Extrait à lire =
"""

À mon avis, on ne peut rien faire pour les ramener. Ils ne s’en vont pas parce que nous les avons offensés mais parce que Erdogan est un islamiste, qu’il a d’autres plans et qu’il y a des forces spirituelles qui le poussent à s’éloigner. Rien de ce que nous pourrions entreprendre ne ramènera Erdogan.

Etre politiquement lucide vis-à-vis de la Turquie

Cela aura évidemment des implications sur les relations des Occidentaux avec la Turquie. Je pense que les persécutions contre les chrétiens vont augmenter. La situation va empirer avant de s’améliorer. Et je voudrais surtout recommander qu’en termes de libertés religieuses, nous ne prêtions pas trop attention à ce que le gouvernement turc dit mais à ce qu’il fait. Au Moyen-Orient, en général, les gens ne disent pas ce qu’ils ont réellement l’intention de faire.

"""

Les items =
"""

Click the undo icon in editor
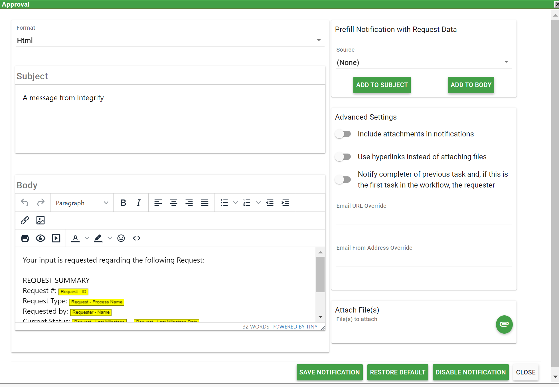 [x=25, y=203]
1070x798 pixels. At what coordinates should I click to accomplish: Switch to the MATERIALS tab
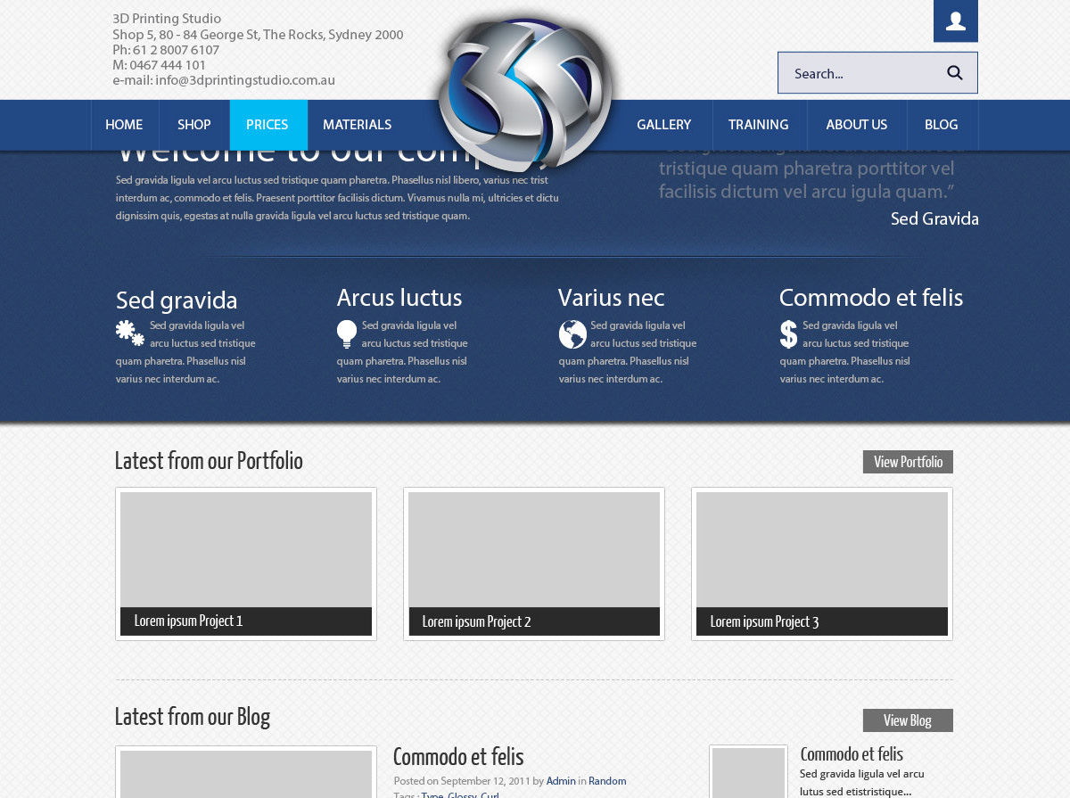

"""
"""

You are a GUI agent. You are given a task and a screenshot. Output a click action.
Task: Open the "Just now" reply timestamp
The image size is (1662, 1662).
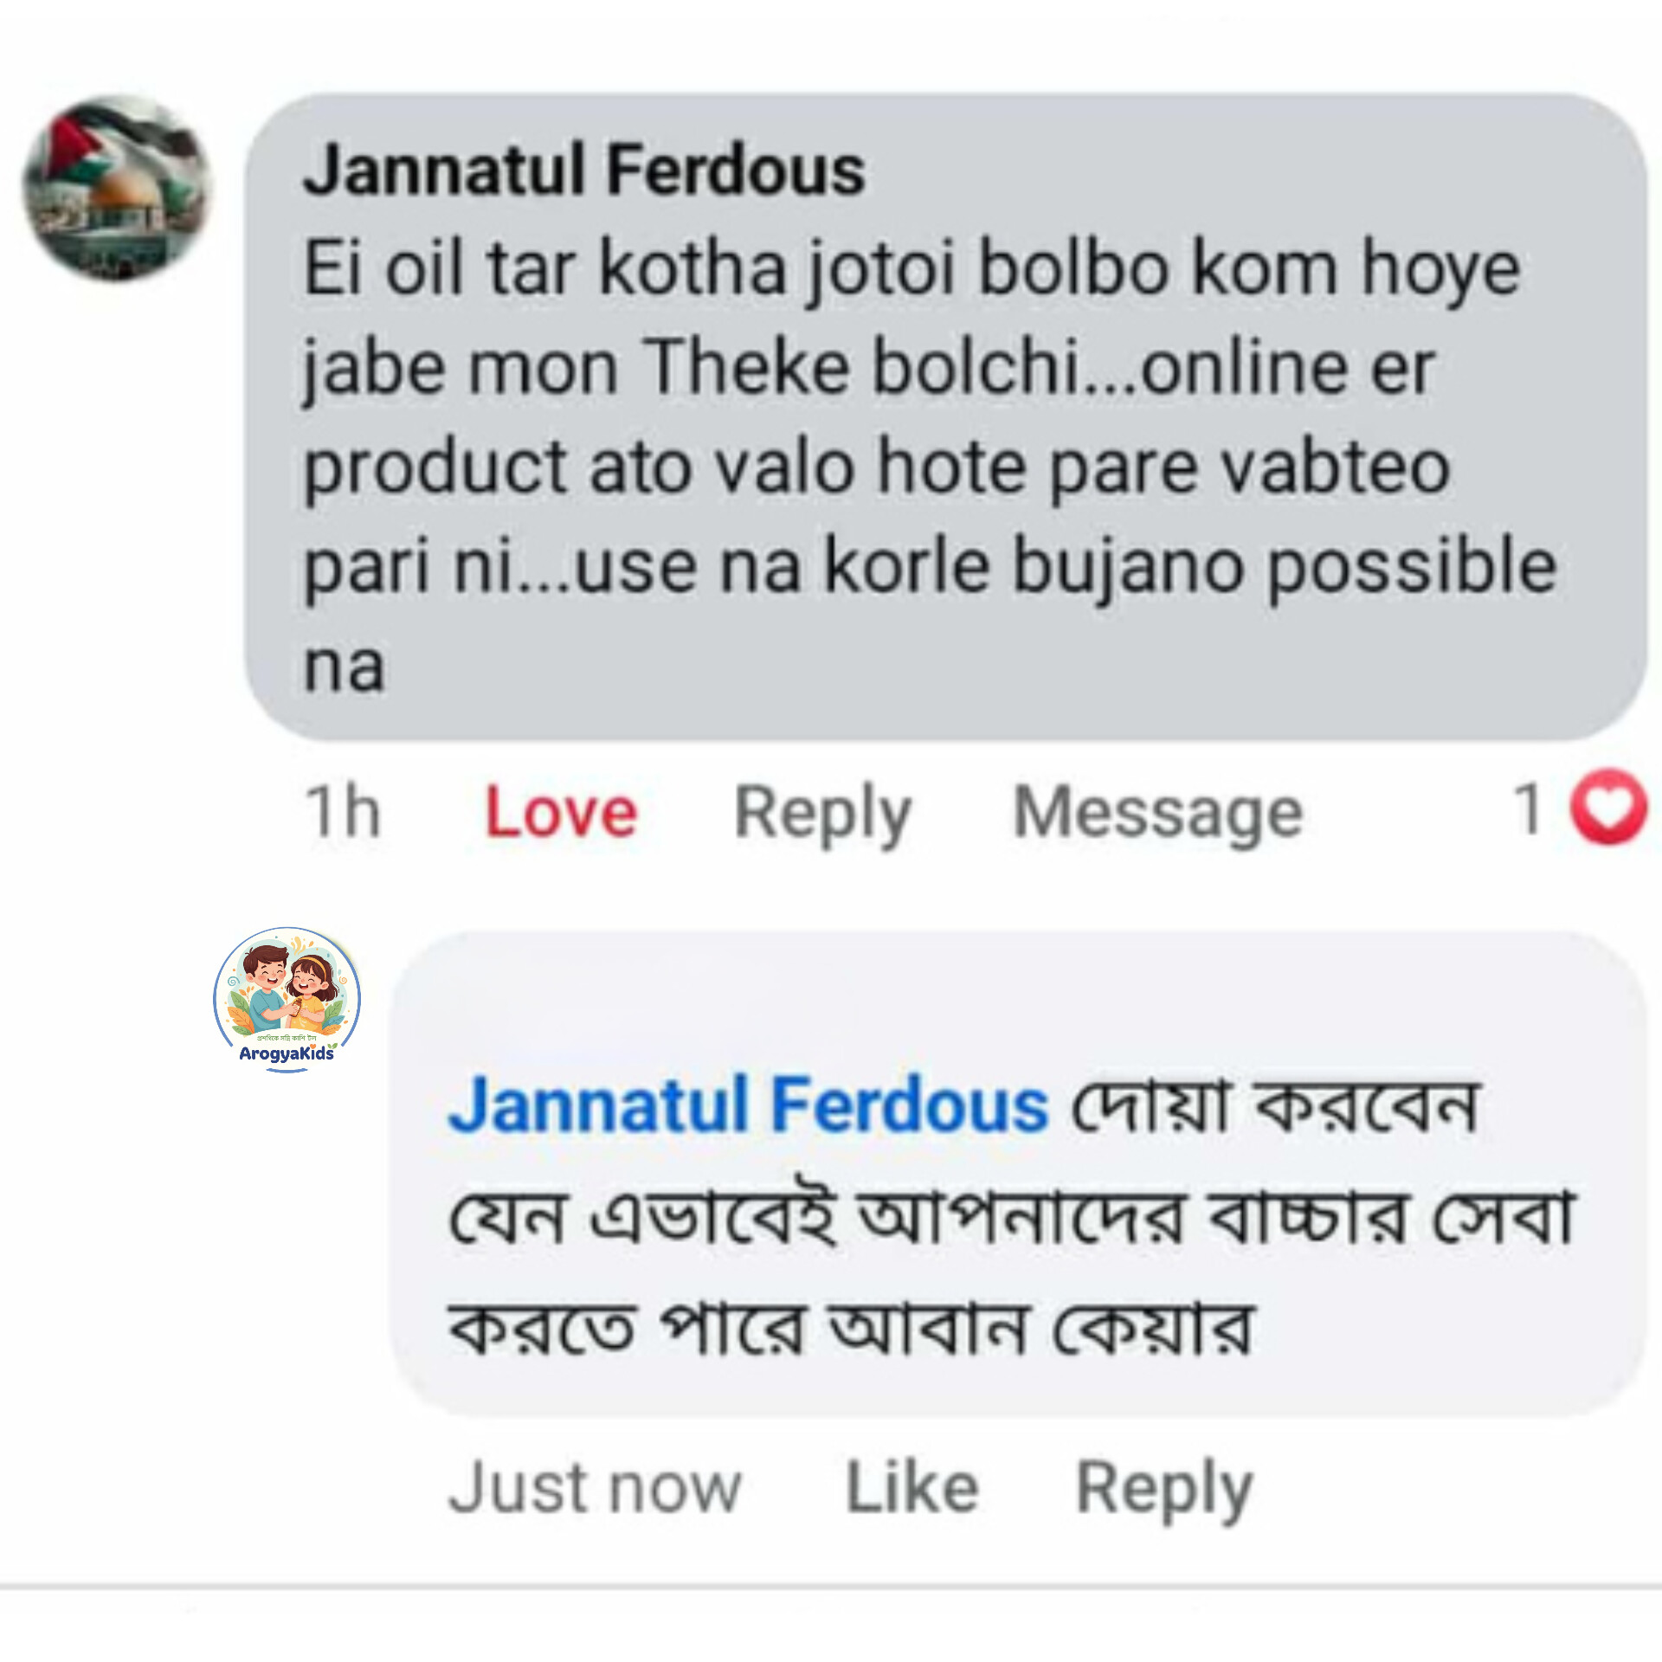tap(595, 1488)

"""

Les affirmations suivantes concordent-elles avec l'extrait sur la Turquie ? Répondez à chacune par oui ou non et citez les mots de l'extrait qui tranchent. (a) Selon l'extrait, ils s'en vont parce qu'ils ont été offensés. (b) L'extrait prévoit une augmentation des persécutions contre les chrétiens. (c) L'extrait recommande de juger le gouvernement turc sur ce qu'il dit en matière de libertés religieuses. Appuyez-vous uniquement sur l'extrait.

(a) Non : « Ils ne s’en vont pas parce que nous les avons offensés »
(b) Oui : « Je pense que les persécutions contre les chrétiens vont augmenter. »
(c) Non : « nous ne prêtions pas trop attention à ce que le gouvernement turc dit mais à ce qu’il fait »